Si l'on ajoute le portefeuille de 70 millions de tonnes de Qatar Energy et celui de BP, qui est estimé à environ 30 millions, cela signifie que quatre acteurs représentent plus de la moitié du marché.

Alors que la hausse des taux d'intérêt augmente les coûts commerciaux, elle n'a pas encore perturbé les grands acteurs, pour qui la pression accrue sur les prix représente un point idéal, selon des sources industrielles.

Shell et TotalEnergies ont annoncé des bénéfices records, tandis que le bénéfice record de Vitol pour le premier semestre 2022 a dépassé ses résultats pour l'ensemble de l'année 2021.

Guy Broggi, un consultant indépendant en GNL, a déclaré que Shell et TotalEnergies étaient les grands gagnants en tant que partenaires et acheteurs des usines égyptiennes de Damiette et d'Idku, aux côtés de BP et de l'italien ENI, en vendant du GNL bien au-dessus du prix cible du gouvernement de 5 $/mmbtu.

En tant qu'acheteurs de GNL américain via des contrats à long terme, Shell et TotalEnergies ont également réalisé des gains massifs en revendant des cargaisons américaines à bas prix sur des marchés européens où les prix sont plus élevés, a-t-il ajouté.

"Nous entrons en territoire inconnu en ce qui concerne les marchés du GNL et les conséquences de la crise actuelle avec la Russie sont difficiles à appréhender - pas seulement pour le GNL. Une chose est sûre : les prix vont rester plus élevés et plus longtemps", a déclaré M. Broggi.

DIFFICILE D'ÊTRE COMPÉTITIF

Les prix élevés des cargaisons de GNL accentuent également la pauvreté énergétique au niveau mondial, car certaines cargaisons, initialement destinées à des nations plus pauvres, finissent par être détournées vers des acheteurs européens.

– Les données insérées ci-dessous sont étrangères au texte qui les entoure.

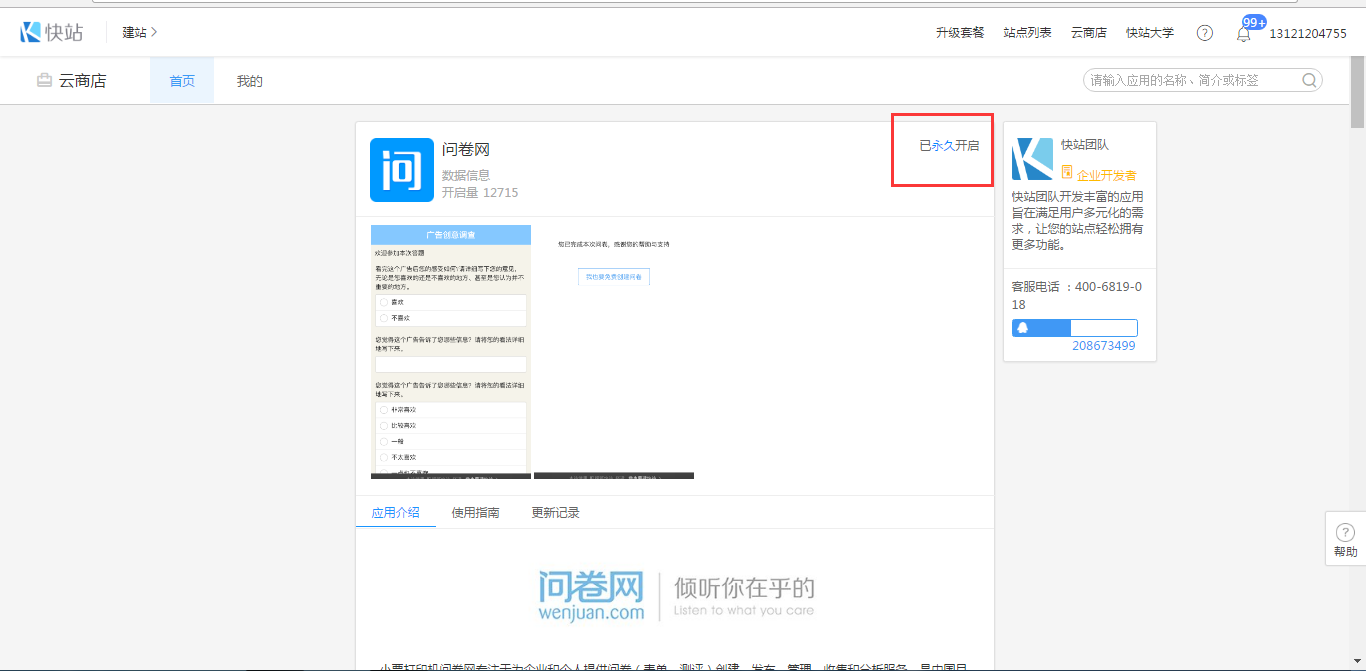Screen dimensions: 1366x671
Task: Click the 云商店 briefcase icon
Action: click(44, 81)
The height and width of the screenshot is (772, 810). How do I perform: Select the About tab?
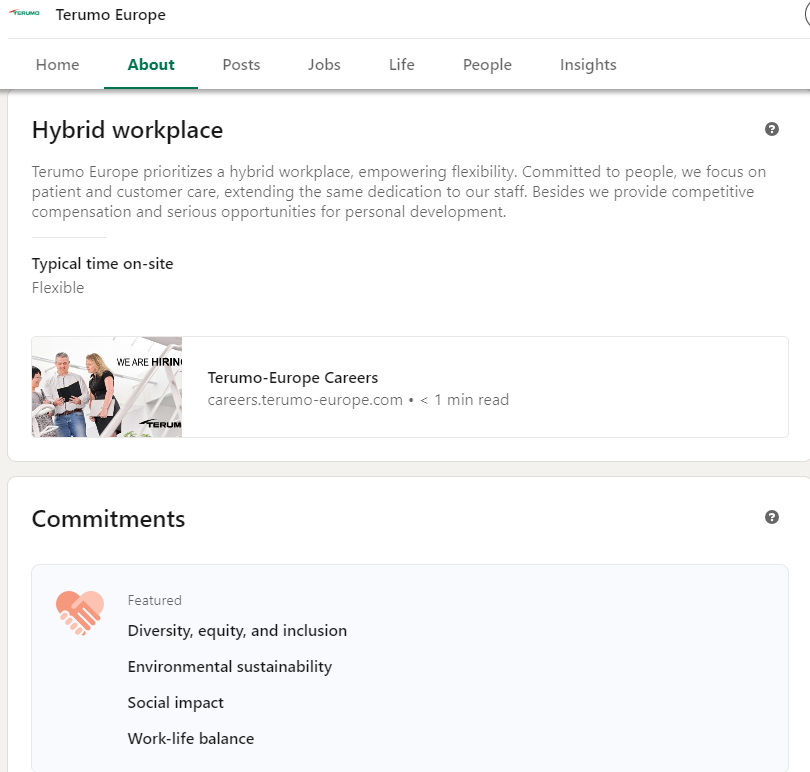151,65
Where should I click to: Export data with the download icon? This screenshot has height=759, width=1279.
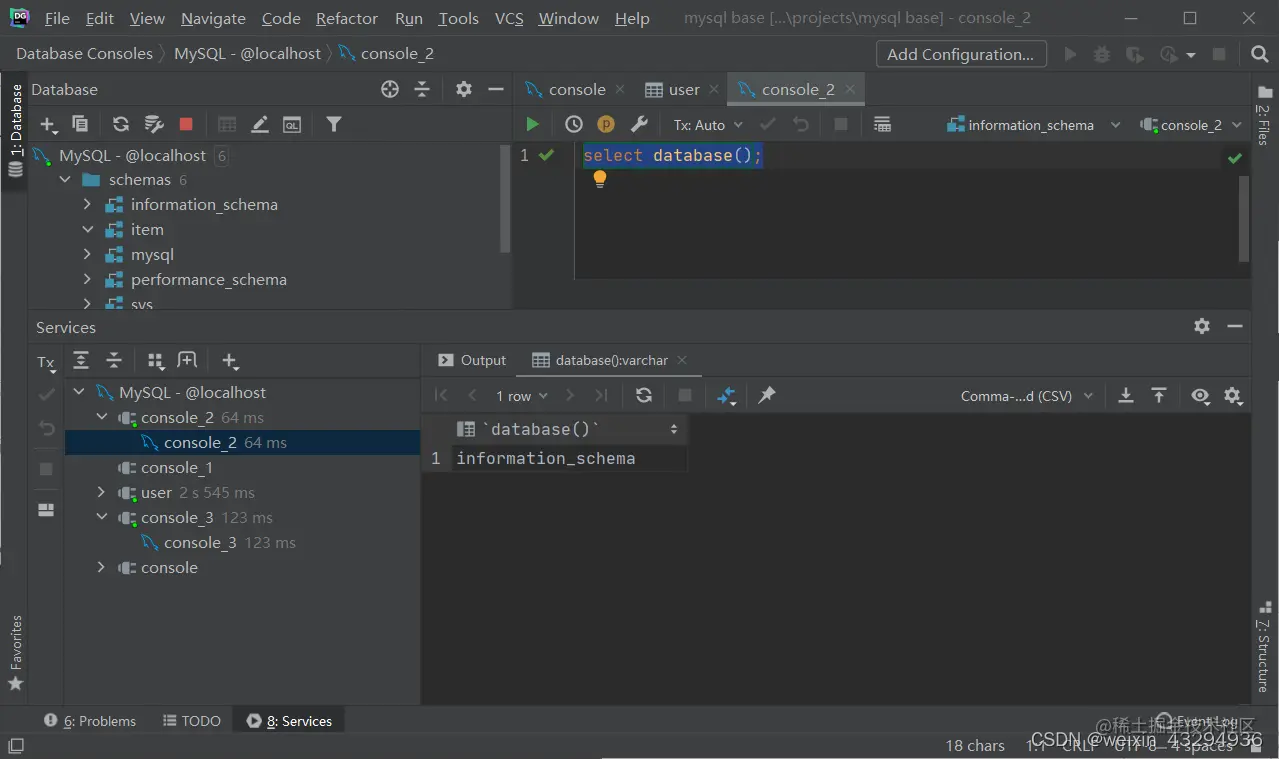1125,395
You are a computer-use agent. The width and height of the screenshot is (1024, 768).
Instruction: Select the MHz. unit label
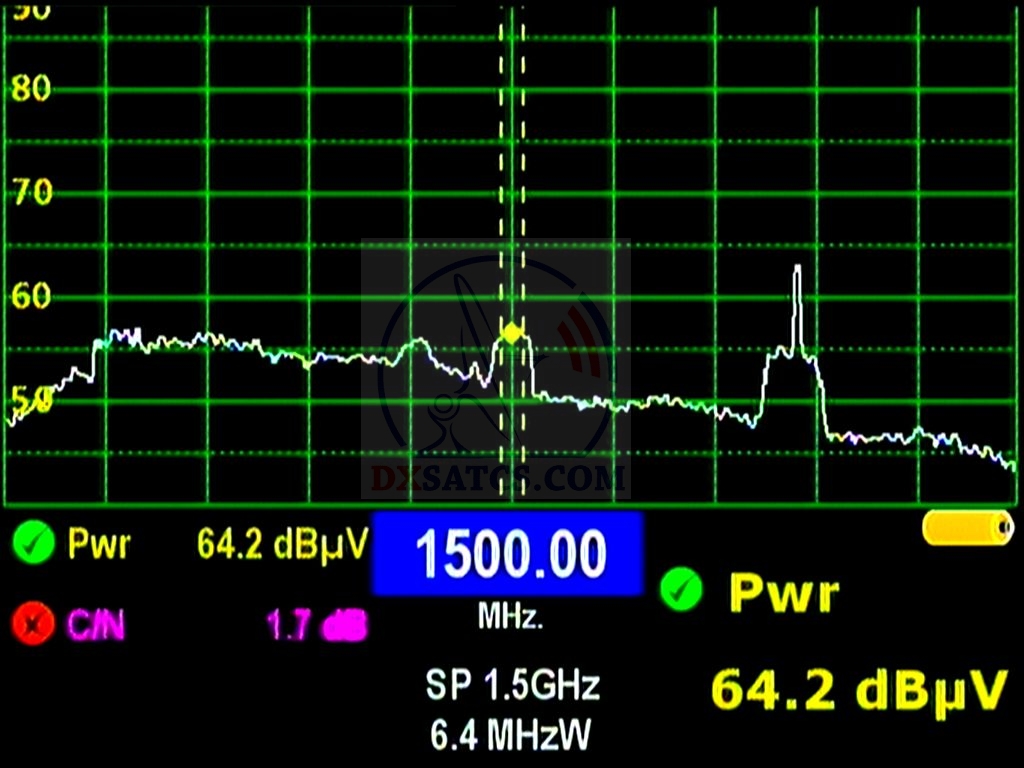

Les cargaisons de GNL américaines sont détournées vers l'Europe :

"Le Pakistan et le Bangladesh sont les grands perdants car tous deux avaient des stratégies d'approvisionnement avec un pourcentage élevé d'achats au comptant et ont dû faire face à une crise de l'électricité cette année", a déclaré Felix Booth, responsable du GNL à la société d'analyse de données Vortexa.

En juillet, Pakistan LNG Limited (PLL) n'a reçu aucune offre dans le cadre d'un appel d'offres pour l'importation de 10 cargaisons de GNL.

Le ministère indien du pétrole a montré que l'Inde a payé 20 % de plus sur une base annuelle pour ses importations de GNL en juillet, évaluées à 1,2 milliard de dollars, alors que les volumes d'importation mensuels ont encore baissé en raison des prix spot élevés.

"Tant que nous ne construirons pas plus d'infrastructures et que nous ne mettrons pas plus de navires à l'eau... il sera difficile de concurrencer les marchés bien établis", a déclaré Charlie Riedl, directeur exécutif du groupe commercial Center for Liquefied Natural Gas (CLNG).

La lenteur du développement des projets et un retour possible de la Chine des restrictions liées au COVID maintiendront les prix élevés, a déclaré Feer de Poten & Partners.

"La situation pourrait empirer si la Chine revient sur le marché de manière importante. La Chine a été absente du marché cette année en raison de la baisse de la demande due à ses blocages et au ralentissement de la croissance économique. Cela a permis au volume de s'écouler vers l'Europe", a ajouté M. Feer.